Eight mosquitoes (1.2%) from three sites, six of which were identified as An. gambiae, yielded DNA sequences identical to Plasmodium falciparum, the primary cause of human malaria in Africa. We detected DNA belonging to Theileria species in a relatively high number of mosquitoes (27/665, 4.1%). Theileria species are protozoan parasites that can be infective to domestic (i.e., cattle) and wild (buffalo) animals and are transmitted by ticks . Interestingly, from the 14 samples for which Bos indicus (cow) was identified with > 500 reads, Theileria species were detected in 12 (86%), suggesting the tick-transmitted parasite may have been ingested by these mosquitoes during their last blood meal. Seven mosquitoes yielded a DNA sequence identical to Loa loa and to several other filarial worms (and were further characterized as deriving from Mansonella perstans after sequencing of longer amplification products; M. Cannon, personal communication). Several DNA sequences were closely related to known parasites of mosquitoes themselves, belonging to microsporidia  (e.g., Parathelohania sp.), mosquito-transmitted nematodes (e.g., Setaria sp. [45, 46]), as well as two recently discovered Anopheles flaviviruses (e.g., An. flavivirus variant 1 and variant 2)  (Table 2). The details of all parasite sequences amplified and their taxonomic information for each mosquito are provided in Additional file 12: Table S6.

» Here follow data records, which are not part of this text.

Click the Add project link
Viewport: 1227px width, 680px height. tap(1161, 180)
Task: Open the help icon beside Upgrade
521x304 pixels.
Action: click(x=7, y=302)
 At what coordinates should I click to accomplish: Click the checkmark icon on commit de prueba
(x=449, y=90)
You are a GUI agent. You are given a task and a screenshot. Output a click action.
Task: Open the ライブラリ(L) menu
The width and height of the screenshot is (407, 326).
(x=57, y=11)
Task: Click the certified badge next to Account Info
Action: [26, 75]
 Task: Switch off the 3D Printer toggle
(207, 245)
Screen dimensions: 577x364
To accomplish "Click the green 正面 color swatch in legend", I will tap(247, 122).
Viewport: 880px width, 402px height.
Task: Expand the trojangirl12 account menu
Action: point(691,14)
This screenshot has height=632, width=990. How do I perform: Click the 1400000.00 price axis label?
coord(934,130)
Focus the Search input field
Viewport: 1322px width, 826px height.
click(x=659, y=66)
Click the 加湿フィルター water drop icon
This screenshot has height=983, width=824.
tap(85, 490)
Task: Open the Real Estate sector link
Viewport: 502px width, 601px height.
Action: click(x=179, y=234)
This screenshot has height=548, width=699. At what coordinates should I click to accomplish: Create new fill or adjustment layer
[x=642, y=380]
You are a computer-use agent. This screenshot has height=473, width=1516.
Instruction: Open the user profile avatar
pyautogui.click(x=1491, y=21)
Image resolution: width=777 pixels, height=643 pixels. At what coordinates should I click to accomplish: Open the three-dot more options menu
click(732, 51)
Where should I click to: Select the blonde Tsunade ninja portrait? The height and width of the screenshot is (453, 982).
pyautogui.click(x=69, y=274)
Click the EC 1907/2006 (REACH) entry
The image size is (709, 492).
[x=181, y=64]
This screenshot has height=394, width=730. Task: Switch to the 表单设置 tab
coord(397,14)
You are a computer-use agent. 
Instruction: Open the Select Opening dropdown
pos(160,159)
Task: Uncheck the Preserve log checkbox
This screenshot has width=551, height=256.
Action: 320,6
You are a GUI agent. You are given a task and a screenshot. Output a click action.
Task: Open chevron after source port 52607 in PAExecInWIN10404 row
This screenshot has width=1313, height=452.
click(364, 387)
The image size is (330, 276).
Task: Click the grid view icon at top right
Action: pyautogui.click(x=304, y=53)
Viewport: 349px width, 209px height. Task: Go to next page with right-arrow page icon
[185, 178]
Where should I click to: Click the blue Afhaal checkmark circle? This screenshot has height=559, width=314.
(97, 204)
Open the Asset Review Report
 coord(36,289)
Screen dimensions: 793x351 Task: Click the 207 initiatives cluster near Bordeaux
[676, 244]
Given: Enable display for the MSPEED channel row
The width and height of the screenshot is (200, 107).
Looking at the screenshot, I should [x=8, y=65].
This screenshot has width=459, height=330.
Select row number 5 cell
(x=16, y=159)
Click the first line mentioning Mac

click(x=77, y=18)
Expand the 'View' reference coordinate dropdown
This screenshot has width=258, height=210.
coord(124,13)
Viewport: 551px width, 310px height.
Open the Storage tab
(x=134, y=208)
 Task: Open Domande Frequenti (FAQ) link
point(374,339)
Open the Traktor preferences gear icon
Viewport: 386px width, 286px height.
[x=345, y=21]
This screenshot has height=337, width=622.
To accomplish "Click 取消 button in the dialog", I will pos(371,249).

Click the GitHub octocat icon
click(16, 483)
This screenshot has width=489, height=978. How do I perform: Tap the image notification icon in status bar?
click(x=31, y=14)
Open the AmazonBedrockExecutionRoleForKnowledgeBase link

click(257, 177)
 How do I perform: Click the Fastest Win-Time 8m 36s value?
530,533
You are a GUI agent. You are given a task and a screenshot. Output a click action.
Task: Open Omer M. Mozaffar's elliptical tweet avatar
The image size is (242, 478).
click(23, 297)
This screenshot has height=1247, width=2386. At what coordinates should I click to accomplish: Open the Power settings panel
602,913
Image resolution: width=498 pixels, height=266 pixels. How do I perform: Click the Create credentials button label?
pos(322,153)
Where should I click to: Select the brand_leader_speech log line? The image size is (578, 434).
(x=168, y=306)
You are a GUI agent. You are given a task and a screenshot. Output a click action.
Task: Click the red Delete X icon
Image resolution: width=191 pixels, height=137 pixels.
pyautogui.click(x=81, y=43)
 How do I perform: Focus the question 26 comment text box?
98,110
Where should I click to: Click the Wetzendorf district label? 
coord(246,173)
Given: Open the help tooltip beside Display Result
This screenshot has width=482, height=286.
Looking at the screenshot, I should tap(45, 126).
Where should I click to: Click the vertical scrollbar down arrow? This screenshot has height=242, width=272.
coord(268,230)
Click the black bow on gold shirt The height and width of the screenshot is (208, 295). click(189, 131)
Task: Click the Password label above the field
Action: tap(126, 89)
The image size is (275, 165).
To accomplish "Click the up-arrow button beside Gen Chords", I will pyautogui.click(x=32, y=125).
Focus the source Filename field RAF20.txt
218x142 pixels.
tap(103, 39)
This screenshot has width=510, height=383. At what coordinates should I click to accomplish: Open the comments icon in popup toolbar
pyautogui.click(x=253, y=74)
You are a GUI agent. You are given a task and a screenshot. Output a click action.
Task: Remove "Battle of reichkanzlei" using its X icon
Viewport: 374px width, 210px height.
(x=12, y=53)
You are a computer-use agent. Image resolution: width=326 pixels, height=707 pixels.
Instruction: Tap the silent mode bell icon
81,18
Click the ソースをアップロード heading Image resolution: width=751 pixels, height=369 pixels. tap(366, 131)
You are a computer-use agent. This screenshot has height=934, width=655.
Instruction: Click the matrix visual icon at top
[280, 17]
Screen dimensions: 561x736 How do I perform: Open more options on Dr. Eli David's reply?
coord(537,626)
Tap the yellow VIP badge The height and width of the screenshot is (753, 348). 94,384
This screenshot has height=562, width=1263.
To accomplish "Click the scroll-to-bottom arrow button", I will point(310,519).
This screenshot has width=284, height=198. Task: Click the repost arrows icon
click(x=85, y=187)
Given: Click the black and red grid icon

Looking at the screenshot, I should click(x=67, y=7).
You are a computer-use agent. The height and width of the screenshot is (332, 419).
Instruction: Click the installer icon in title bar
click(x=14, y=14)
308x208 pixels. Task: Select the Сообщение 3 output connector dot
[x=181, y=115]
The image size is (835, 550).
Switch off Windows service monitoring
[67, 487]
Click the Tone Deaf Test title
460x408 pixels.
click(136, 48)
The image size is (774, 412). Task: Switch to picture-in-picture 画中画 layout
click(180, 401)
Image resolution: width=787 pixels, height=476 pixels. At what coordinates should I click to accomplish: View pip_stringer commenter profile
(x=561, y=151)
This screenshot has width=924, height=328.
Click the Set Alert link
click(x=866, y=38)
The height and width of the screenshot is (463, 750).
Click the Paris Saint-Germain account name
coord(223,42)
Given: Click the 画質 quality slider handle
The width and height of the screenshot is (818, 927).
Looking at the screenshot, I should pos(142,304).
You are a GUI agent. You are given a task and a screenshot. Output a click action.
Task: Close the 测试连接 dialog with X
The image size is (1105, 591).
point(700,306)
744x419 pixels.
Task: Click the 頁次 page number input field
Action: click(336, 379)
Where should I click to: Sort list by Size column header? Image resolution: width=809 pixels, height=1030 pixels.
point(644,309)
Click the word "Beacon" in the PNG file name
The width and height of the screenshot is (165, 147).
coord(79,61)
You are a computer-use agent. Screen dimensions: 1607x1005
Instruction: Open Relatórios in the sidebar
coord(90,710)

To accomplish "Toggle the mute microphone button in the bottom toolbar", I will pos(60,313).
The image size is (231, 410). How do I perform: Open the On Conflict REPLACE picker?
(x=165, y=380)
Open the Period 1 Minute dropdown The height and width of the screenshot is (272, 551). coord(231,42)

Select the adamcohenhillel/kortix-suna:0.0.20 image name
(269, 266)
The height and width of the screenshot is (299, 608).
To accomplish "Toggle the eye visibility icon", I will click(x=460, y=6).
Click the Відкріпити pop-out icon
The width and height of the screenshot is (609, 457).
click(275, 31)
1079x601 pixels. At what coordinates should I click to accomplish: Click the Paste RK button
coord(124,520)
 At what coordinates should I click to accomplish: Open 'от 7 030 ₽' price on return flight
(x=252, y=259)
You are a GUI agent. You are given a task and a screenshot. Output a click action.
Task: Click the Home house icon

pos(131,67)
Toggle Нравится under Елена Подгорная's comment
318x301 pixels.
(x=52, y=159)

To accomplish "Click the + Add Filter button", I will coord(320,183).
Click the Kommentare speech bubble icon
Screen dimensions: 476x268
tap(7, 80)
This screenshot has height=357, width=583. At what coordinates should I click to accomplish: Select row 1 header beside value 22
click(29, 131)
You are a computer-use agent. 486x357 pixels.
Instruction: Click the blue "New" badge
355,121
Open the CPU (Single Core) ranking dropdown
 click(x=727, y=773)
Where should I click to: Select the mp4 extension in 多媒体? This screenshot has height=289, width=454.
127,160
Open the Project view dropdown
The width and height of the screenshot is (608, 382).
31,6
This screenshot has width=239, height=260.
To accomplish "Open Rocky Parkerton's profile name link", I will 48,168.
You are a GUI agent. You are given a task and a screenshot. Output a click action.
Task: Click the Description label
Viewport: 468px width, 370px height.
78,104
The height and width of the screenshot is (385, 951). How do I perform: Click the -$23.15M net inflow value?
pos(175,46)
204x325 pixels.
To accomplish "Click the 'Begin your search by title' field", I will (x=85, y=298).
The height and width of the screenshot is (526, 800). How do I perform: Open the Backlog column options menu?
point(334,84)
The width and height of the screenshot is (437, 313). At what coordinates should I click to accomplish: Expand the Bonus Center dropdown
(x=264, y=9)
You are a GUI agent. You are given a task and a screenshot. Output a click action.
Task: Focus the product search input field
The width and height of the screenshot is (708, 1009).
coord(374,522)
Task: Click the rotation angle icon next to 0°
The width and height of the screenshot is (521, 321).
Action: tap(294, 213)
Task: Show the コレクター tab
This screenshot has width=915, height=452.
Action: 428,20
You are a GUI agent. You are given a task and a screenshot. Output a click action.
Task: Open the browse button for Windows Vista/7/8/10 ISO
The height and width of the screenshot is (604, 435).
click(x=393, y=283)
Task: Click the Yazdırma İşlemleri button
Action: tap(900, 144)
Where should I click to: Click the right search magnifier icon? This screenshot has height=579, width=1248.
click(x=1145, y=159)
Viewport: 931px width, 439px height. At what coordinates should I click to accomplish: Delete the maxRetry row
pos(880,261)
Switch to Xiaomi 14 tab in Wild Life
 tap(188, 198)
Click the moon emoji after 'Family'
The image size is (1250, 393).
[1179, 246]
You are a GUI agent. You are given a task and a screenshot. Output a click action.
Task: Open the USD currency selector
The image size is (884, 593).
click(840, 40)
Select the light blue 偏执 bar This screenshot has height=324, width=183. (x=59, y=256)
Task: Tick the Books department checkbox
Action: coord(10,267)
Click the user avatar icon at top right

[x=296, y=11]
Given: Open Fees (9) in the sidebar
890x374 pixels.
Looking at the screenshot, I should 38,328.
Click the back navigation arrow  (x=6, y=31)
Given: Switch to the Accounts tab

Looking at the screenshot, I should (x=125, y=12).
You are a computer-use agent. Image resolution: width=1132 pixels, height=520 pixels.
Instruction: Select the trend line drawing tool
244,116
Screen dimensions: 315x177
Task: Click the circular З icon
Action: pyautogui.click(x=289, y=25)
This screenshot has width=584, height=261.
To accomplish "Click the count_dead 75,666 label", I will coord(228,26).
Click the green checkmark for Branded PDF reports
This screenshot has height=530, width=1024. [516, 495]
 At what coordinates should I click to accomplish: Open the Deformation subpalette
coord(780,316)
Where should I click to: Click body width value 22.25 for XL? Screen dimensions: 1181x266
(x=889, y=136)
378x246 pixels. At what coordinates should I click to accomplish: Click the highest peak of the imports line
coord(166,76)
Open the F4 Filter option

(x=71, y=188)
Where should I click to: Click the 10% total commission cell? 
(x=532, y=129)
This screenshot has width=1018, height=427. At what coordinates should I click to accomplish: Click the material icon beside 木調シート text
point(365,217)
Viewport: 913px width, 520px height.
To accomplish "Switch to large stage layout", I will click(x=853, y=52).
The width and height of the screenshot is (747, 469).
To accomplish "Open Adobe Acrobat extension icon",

Evaluation of the factors influencing microbial composition of wild mosquitoes
The characterization of the mosquito species, insecticide resistance associated genotype, blood-meal status, and infection from the same mosquitoes that have been examined for their microbial diversity enables a rigorous assessment of the relative contribution of these factors to the microbial composition. Note that to avoid possible biases introduced by sample storage or DNA extraction, we restricted this analysis to mosquitoes collected in Guinea that were all processed identically and simultaneously. We implemented an analysis of variance  to simultaneously test the contribution of each factor, while accounting for the others (multivariate analysis). The geographical location of the samples explained most of the variation in microbial composition (R2 = 0.200, ρ = 0.001), whereas the mosquito species (R2 = 0.004, ρ = 0.208), kdr-w genotype (R2 = 0.006 ρ = 0.438), and feeding status (R2 = 0.003, ρ = 0.173) were not statistically associated with the bacterial composition. The mosquito infection status was significantly associated with the microbial composition but had a very marginal effect (R2 = 0.015, ρ = 0.001) (Table 3). To further investigate the relative roles of geography and species that are partially confounded in this dataset, we examined PCoAs of the bacteria composition, restricting the analysis to (i) all An. gambiae collected in seven sites (Additional file 13: Figure S7a) and, separately, (ii) mosquitoes from all Anopheles species collected in Boffa (Additional file 13: Figure S7b). Together, these analyses validated the results of the statistical testing and confirmed that geographical location of the mosquitoes had a much greater influence on the bacterial composition than did the species of the mosquitoes.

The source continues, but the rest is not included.